Adopted Brit woman reunited with long-lost Native American family after 51 years apart

EXCLUSIVE: Paula Stillie, 51, had a happy upbringing in Scotland after parents Joyce and Jim adopted her as a baby. Her journey to being reunited with her Native American family will feature on ITV's Long Lost Family.

By Mark Jefferies Showbiz Editor

20:34, 23 JUL 2021Updated20:53, 23 JUL 2021

An adopted woman who put talcum powder on her face in a bid to try and lighten her skin has discovered she is Native American.  Paula Stillie, 51, had a happy upbringing in Scotland after parents Joyce and Jim adopted her as a baby.  She always wondered where she was from, but never suspected she was a descendent of the Comanche tribe in Oklahoma, US, and that her father had visited the UK with the US Navy.  Paula said: “I’ve always felt different. My mum and dad were lovely and very supportive and open about me being adopted.  Being adopted, you are different and mixed race makes you even more different. Why did I have a different skin colour to my mum and dad?  I can remember an incident in the bathroom when I covered myself in talcum powder from head to toe.  I must have been four or five, and I said, ‘I am the same colour as you now, Mum. I am white’. I think that broke her heart. I just wanted to be the same.”
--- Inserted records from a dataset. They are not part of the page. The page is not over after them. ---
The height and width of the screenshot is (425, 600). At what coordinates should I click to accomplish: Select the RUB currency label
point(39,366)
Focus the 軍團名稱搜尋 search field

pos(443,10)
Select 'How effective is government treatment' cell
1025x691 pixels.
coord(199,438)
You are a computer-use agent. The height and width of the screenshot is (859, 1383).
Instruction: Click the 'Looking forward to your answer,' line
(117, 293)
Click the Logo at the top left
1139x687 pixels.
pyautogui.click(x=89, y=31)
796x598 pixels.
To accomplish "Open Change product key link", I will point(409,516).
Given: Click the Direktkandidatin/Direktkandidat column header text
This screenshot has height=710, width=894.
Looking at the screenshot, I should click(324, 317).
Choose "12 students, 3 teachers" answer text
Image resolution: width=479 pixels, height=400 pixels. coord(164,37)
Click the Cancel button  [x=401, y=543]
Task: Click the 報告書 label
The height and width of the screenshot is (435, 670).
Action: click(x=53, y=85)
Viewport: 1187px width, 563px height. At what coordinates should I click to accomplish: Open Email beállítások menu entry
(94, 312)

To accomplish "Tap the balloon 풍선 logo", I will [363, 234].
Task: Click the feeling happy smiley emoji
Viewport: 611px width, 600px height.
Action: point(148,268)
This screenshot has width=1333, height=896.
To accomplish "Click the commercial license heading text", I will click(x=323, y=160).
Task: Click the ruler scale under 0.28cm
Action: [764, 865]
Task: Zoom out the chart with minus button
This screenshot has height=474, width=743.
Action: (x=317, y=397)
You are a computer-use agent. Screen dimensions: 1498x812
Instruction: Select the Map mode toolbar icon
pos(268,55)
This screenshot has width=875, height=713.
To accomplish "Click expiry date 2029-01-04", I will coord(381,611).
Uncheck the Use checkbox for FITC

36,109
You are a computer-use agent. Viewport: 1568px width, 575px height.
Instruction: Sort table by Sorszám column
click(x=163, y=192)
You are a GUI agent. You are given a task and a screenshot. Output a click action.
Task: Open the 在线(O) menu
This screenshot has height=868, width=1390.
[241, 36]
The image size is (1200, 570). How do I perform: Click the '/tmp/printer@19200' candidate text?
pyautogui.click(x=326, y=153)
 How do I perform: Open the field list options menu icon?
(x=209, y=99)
Paula, who lives in the village of Cullen in Moray, Scotland, said she was “very aware of being different in a small town” and that made her even more determined to find out her background.  She did some digging and eventually traced her birth mother in England but she did not want any contact with her.  Paula said: “I don’t feel like I have an anchor in life. Where am I from? What are my roots? It is important to know where you come from. There is still that part of me missing. I could come from anywhere, I just don’t know.”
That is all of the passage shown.